This example generates random data points and uses two SVM models, one with a hard margin (C=float('inf')) and one with a soft margin (C=1.0).

### Explanation:

- **Hard Margin SVM:**
  - In the left subplot, the black solid line represents the hyperplane, which is the decision boundary.
  - The dashed lines on either side of the hyperplane represent the margins.
  - The support vectors are the circled points on the margins.

- **Soft Margin SVM:**
  - In the right subplot, the black solid line again represents the hyperplane.
  - The dashed lines represent the "soft margins" allowing for some misclassification.
  - The support vectors are again the circled points on the margins.

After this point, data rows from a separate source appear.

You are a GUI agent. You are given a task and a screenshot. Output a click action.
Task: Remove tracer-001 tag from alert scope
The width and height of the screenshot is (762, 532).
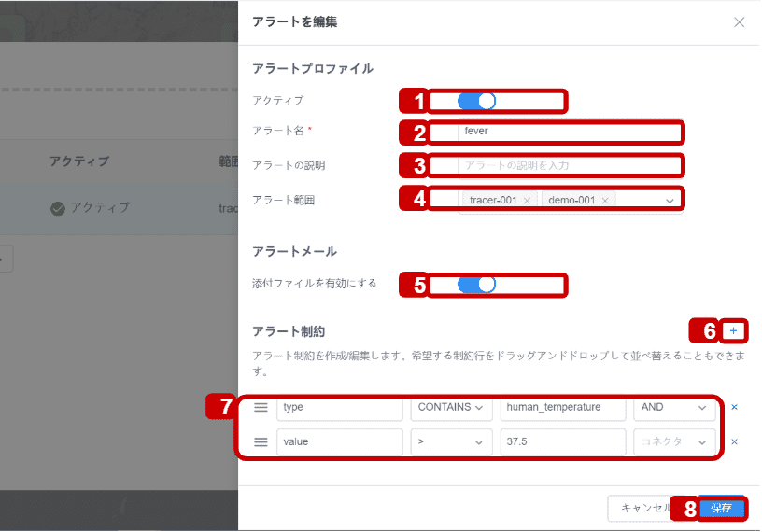(x=527, y=201)
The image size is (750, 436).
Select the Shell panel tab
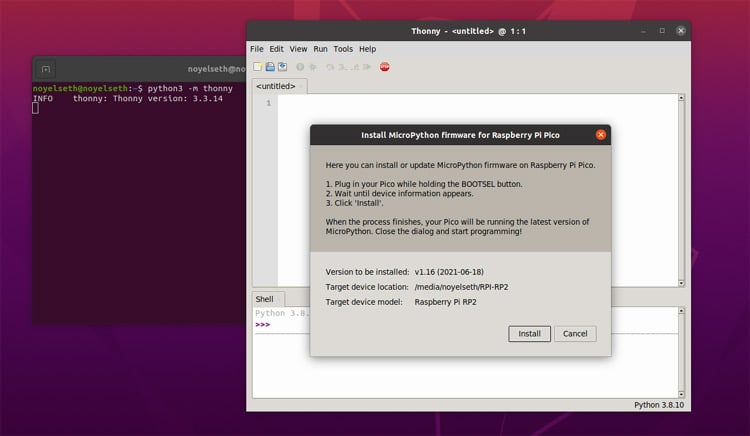(x=265, y=299)
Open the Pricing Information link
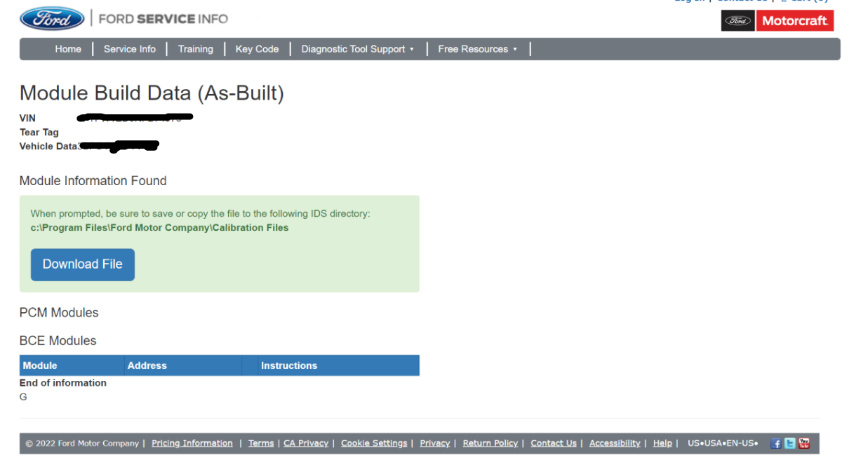 tap(192, 443)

You can observe that the hard margin SVM is more sensitive to outliers and noise in the data, whereas the soft margin SVM allows for some misclassification to create a more robust model. The choice of the margin (hard or soft) depends on the specific characteristics of the dataset.

## Q6. 
## SVM Implementation through Iris dataset.

- Load the iris dataset from the scikit-learn library and split it into a training set and a testing set.

- Train a linear SVM classifier on the training set and predict the labels for the testing set.

- Compute the accuracy of the model on the testing set.

- Plot the decision boundaries of the trained model using two of the features.

- Try different values of the regularisation parameter C and see how it affects the performance of the model.

In [None]:
import numpy as np
import matplotlib.pyplot as plt
from sklearn import datasets
from sklearn.model_selection import train_test_split
from sklearn.preprocessing import StandardScaler
from sklearn.svm import SVC
from sklearn.metrics import accuracy_score, confusion_matrix, classification_report

# Load the Iris dataset
iris = datasets.load_iris()
X = iris.data
y = iris.target

# For simplicity, we'll perform binary classification
# Consider only the first two classes (0 and 1)
X = X[y != 2]
y = y[y != 2]

# Split the data into training and testing sets
X_train, X_test, y_train, y_test = train_test_split(X, y, test_size=0.2, random_state=42)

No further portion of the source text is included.